蛇屁股被我们仨看得打了个寒噤,呸一口掉头就走,这时候我们听见车声,车声在我们这儿停下,我们注目院门,在屋里的也从屋里出来,无论好坏它都是一个意外。
何书光带着一个医官和一个小兵进来,手上拿的不是武器——扛的米和面,弹药箱装的肉类菜蔬、罐头,有人背着急救箱,这一切让饿得玩笑都要死不活的我们眼睛发直。
“你们长官呢?出来领粮!”吆喝猪也就他那架势了,但阿译忙不迭地扎了出去,我们都面露喜色。
蛇屁股高兴地说:“不用吃狗肉了。”
我和不辣异口同声地回他:“不用吃蛇屁股了。”
何书光厌憎地看了看窃语的我们,看起来他真是被派了绝大的苦差,“伤员往墙边站。长官看你们有伤员,派医生来看看。”
不辣嗫嚅着问:“……哪个长官?”
何书光瞪他一眼,一个大耳光子扇了过去,“站好!上等兵!哪个长官轮得到你来问吗?-谁是伤员?”
不辣被打得愣了一会儿,想了想这是十足十的在人檐下也就立正了。何书光只是个上尉,但连少校阿译也被他逼得点头哈腰的。我和几个伤员举手。
何书光跟他带来的人交代:“你们在这缝缝补补吧。我出去呆着。”
他出去,他留下的人放下了食物开始支摊子准备进行所谓的缝补,郝兽医往上凑了凑,他有事情。
医官问他:“是伤员吗?”
郝兽医说:“不是。哪啥……我们团长他怎么样了……”
医官不耐烦地说:“不是离远点儿——脱裤子。”
郝老头委屈巴巴地站开了,我开始脱我的裤子。
老头子反应比较慢,他就没想过,我们不会饿死了,因为我们已经有新主子了。我们有新主子了,也就是说……他问的人已经死了。

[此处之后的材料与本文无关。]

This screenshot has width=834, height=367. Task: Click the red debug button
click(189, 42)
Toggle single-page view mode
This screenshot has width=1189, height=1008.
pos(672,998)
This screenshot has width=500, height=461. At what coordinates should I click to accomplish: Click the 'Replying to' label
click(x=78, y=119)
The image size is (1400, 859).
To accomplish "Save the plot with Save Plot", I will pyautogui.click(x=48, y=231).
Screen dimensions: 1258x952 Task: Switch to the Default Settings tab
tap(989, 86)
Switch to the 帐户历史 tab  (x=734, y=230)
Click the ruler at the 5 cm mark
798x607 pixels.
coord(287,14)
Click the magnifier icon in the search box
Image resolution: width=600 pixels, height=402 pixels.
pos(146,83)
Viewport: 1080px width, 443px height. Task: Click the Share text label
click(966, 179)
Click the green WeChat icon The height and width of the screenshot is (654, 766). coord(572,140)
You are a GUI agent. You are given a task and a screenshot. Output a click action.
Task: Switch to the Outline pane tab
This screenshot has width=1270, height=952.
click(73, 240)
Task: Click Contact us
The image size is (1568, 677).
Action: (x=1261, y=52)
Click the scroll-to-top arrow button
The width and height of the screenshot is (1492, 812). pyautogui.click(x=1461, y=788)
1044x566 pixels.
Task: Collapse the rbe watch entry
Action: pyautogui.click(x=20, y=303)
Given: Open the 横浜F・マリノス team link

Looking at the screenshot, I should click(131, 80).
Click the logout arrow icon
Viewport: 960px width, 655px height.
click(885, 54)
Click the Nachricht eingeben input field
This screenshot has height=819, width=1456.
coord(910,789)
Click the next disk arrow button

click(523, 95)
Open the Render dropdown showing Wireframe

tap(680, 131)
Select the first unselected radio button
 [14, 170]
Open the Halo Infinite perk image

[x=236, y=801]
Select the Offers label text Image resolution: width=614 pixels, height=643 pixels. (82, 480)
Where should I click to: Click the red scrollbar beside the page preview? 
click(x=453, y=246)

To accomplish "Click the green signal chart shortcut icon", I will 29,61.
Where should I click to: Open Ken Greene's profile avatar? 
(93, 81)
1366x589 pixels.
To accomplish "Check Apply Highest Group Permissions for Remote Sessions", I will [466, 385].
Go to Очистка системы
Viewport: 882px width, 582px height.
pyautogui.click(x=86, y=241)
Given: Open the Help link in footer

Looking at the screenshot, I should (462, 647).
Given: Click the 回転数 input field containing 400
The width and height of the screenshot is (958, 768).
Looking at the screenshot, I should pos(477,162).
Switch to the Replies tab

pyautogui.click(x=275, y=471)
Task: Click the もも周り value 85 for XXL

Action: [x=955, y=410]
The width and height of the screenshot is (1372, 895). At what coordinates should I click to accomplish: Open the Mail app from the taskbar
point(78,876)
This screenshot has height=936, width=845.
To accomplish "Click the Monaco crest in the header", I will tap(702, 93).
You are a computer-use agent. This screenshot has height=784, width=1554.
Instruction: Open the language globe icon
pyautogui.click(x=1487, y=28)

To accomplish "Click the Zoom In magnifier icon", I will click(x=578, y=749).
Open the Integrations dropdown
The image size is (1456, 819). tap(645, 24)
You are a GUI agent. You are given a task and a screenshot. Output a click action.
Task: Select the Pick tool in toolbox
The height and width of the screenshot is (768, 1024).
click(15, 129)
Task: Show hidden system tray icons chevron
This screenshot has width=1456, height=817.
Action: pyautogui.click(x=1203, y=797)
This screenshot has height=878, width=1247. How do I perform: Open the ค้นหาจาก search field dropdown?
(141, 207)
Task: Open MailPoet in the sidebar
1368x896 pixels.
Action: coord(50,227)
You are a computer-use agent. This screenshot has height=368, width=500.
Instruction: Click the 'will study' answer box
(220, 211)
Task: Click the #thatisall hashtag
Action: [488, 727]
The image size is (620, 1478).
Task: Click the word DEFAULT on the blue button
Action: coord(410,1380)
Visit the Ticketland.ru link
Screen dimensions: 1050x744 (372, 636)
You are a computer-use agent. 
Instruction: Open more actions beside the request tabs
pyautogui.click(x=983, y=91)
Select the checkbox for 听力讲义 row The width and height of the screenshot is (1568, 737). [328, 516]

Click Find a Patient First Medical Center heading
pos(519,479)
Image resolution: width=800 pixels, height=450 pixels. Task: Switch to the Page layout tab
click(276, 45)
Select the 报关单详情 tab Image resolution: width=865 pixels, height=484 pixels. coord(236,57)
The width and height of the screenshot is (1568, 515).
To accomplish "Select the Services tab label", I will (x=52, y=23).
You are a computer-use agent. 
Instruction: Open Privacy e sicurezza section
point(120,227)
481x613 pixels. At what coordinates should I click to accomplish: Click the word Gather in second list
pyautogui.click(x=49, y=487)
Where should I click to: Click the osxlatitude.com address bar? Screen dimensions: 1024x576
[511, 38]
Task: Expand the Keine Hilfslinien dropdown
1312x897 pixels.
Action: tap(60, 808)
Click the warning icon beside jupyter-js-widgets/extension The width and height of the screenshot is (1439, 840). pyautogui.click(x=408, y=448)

医官粗鲁地捏着我的腿,我咬着牙,望着天,尽量让自己不要尖叫出声。
我将一块美国饼干叼在嘴上嚼着,系着新军装的扣子,我的裤子再不用在大腿上开个口子,以便随时查看永远好不了的伤口——因为它已经快痊愈了,我甚至能以一种别扭的姿势半蹲着,中尉的军衔已经回到了我的衣服上,我嚼着饼干,一边看着阿译的花树根,这地方的生物生机旺盛得让我这北方人瞠目,它居然又发出了绿芽——这一切让我感觉良好。
二十多天过去,两军仍隔江对峙,冒牌儿团长也沓无音信,唯一的新闻是虞啸卿固防有功,升任师长。他拒绝了随之而来的少将衔,称西岸不复,永居校职,这搞法让上峰击节赞叹,但我们最关心的是虞师座给我们吃饱。”
我的同僚们在屋里打着鼾,那真他妈叫抑扬顿挫,醒来后他们自己都不会相信自己能唱出这种高音。我很想做点儿什么,于是哈下身子想把阿译的树根拔出来,但阿译这回把它埋得很深,根本拔不动。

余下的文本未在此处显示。